“Forgive me,” Anger says.
“Not until you forgive me,” she replies.
Malice is the first to jerk his head toward Merry, blinking in stupefaction. Anger’s eyes follow, snapping in her direction.
Forgive her? For what?
Merry cringes. “See, the thing is, I was supposed to win your heart.”
She reveals what she’d wanted to tell him in bed, before they’d fallen asleep. It’s another legend, or perhaps a limb of the same one, with the same magical reward. The chance to go home, to prove herself a goddess, and to advocate for a greater cause.
They gape, his frazzled expression reflected in hers. They’d been imposing on each other’s vulnerabilities, pawing at a goal from opposing angles. It had only been a question of who would succeed first.
“Who told you?” Malice asks her.
“I did,” another voice streams into the vault.
Swathed in a foliage of green that sweeps dust off the floor, Wonder’s figure swells into the room. It has taken her longer than Anger had anticipated to answer his call.
Malice emits the strongest reaction to Wonder’s appearance. His eyes cut toward goddess, from her bare feet to her marigold locks. She has relocated the posy of blooms from a headband to a corsage at her wrist, a mimicry of her fluctuating personality.
The demon god blinks at her with aggressive uncertainty. A rare moment in which action and rationale abandon him.
His gaze slithers from the starburst scars on her hands to the quartz arrow fixed on him. Wonder’s arm cranks back, her bowstring poised to let the weapon fly.

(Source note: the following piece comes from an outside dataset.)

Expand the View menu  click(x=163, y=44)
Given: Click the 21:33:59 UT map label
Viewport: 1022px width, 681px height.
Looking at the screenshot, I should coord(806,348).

Only Anger spots the slight tremble in her grip, the bob in her throat.
She will strike Malice, if she must. She will exert enough force to twist his neck or knock him through a window. But she doesn’t want to.
She doesn’t want to hurt him.
Malice’s inertia won’t last. Anger takes advantage of the boon and steps closer to Merry without losing sight of the demon god.
Can Anger deflect two arrows with a single one? Yes.
Does he want Malice to take that chance? No.
Malice recovers from the spell. “I see the Archive diva has arrived,” he announces. “Anger was too rude to introduce us in the library. But oh, I know all about you. Wildflower Wonder of the elite class. The face of a cherub, the body of a truffle, and the mind of a hot air balloon.”
Anger has never seen Wonder greet a soul with hostility. Even when his class had tortured her, she hadn’t held a grudge. But right then, he witnesses a marvel: a muscle slides across her cheekbone, pulling the skin taut. Her expression, strung between two conflicting and clandestine emotions, finally chooses a side.
Her fingers grow steady on the bow. “You swine.”
“If you insist. Pigs are smarter than they look. What happened to your hands? Looks too intricate to come from a hasty brawl. Formal abuse, then? What did you do to get tortured? Or better yet, who were you willing to get tortured for?”
“Don’t pretend to know me!”
“I’m not the one who’s staring with recognition. Have you mistaken me for an incubus who’s haunted your dreams?” His voice darkens. “That wasn’t mockery or rhetoric. I’d very much like an answer.”
She doesn’t respond but instead inspects the lair with a sallow face. The rocking chair and saddlebag. The crude, antiquated telescope. Especially the crate of sepia envelopes and letters. Wonder absorbs it all like a sponge, the sight dampening her eyes.
Her reaction draws an insulted grimace from Malice. “I don’t know you? Meaning, you’re not the goddess who’s poked her nose into one-too-many Hollow Chambers, sashaying into prohibited areas, looking for clues to nothing and everything. You might’ve never noticed me there, but I noticed you. Uncovered a clause within a classified legend, have you? It seems we’ve shared a hobby.”
“There’s another part to the legend,” Merry tells her.
Wonder jerks her gaze from the room’s arcane embellishments. “I know. But I never thought…” She glances at Anger. “I never thought you’d do that.”
Try to break a heart? Of course, she hadn’t. Anger wouldn’t have predicted it of himself.
Spiteful, Malice shakes his head. “Wildflower Wonder. Maybe if your infamous psyche weren’t prone to drift, you might’ve had more foresight. I said, what happened to your hands!”